• ENTRIES PROVIDED:
_ _ _ _ _ _ _

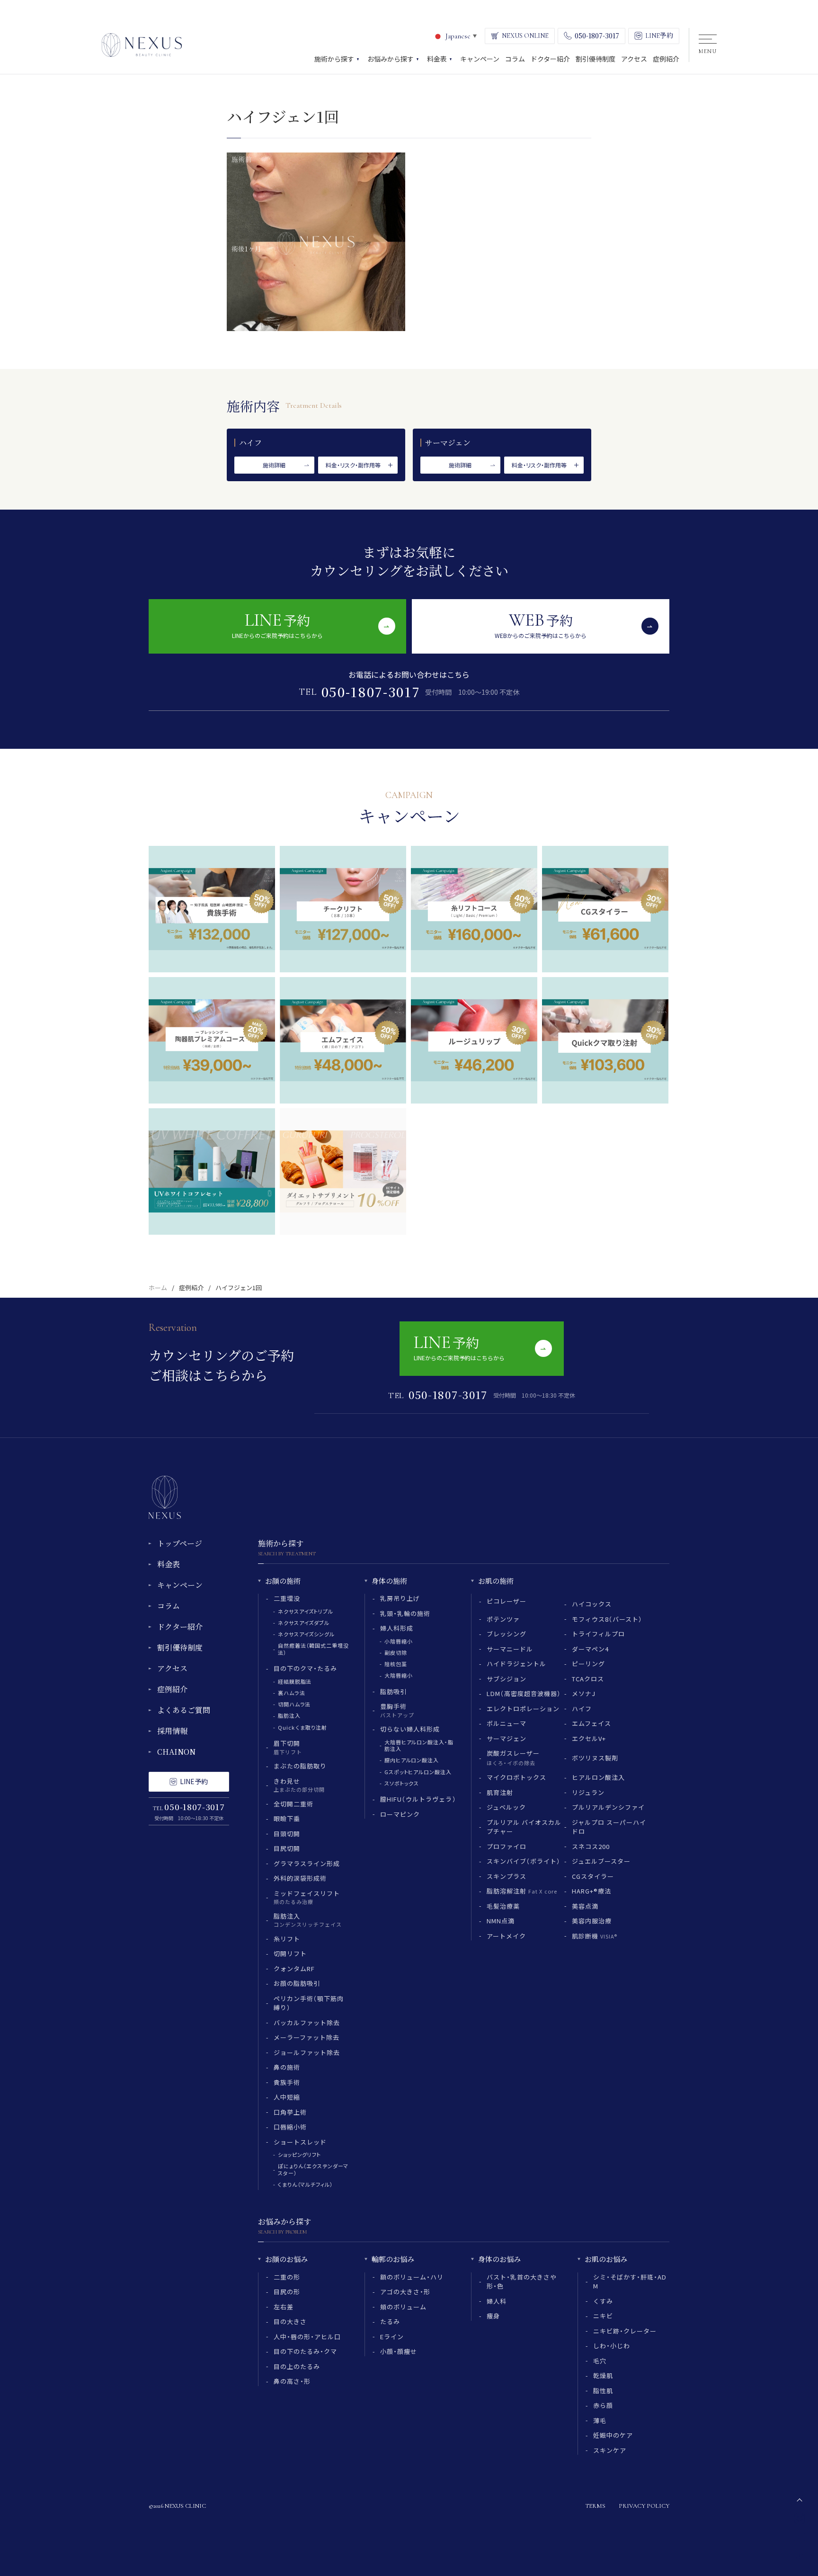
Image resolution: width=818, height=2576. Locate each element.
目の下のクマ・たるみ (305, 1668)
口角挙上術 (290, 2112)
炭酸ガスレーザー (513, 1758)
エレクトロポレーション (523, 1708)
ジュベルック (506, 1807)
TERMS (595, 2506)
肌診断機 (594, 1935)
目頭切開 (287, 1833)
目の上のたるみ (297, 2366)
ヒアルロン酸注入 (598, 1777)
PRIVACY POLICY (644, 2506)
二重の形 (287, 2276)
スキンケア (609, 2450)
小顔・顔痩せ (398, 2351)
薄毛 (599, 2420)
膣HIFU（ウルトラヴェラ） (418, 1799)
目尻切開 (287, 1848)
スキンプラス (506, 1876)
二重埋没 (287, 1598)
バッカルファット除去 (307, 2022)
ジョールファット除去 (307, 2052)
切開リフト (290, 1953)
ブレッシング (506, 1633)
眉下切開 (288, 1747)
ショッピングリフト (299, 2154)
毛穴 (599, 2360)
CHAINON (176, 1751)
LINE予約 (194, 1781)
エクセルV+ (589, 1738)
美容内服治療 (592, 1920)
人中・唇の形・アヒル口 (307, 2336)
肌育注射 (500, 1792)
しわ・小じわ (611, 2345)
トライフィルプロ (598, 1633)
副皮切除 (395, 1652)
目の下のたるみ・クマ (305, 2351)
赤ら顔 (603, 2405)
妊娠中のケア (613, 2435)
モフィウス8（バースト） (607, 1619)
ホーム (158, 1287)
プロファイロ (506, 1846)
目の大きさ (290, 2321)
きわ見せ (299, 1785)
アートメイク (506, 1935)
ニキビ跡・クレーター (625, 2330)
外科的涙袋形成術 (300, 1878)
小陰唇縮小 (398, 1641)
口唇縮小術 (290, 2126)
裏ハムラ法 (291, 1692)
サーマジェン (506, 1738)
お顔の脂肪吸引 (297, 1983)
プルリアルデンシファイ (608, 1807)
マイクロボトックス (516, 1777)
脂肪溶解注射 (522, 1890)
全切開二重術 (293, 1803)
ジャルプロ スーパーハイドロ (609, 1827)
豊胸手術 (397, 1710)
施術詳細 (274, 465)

_ _ _ _ _ _ _

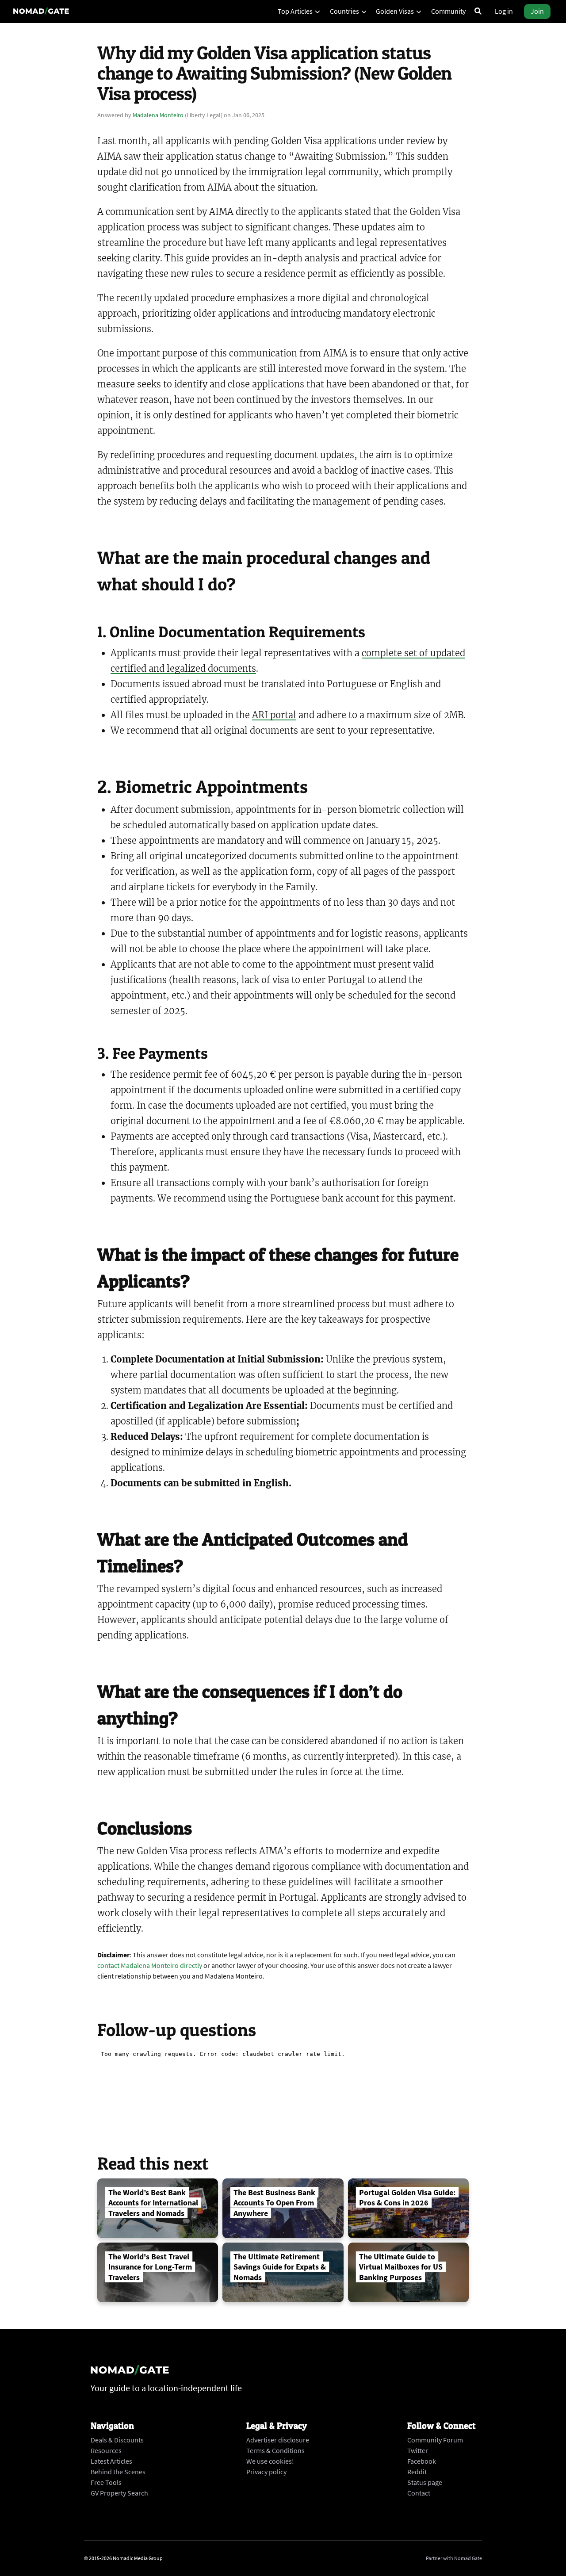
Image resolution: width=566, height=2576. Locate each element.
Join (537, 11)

_ _ _ _ _ _ _

• DIRECTIONS FOR THIS TASK: Print exactly the lines above, between the one holding "Image resolution: width=818, height=2576." and the one holding "二重の形 (287, 2276)", inclusive, and nothing besides.

• TASK RESULT:
Image resolution: width=818, height=2576. Locate each element.
目の下のクマ・たるみ (305, 1668)
口角挙上術 (290, 2112)
炭酸ガスレーザー (513, 1758)
エレクトロポレーション (523, 1708)
ジュベルック (506, 1807)
TERMS (595, 2506)
肌診断機 (594, 1935)
目頭切開 (287, 1833)
目の上のたるみ (297, 2366)
ヒアルロン酸注入 (598, 1777)
PRIVACY POLICY (644, 2506)
二重の形 (287, 2276)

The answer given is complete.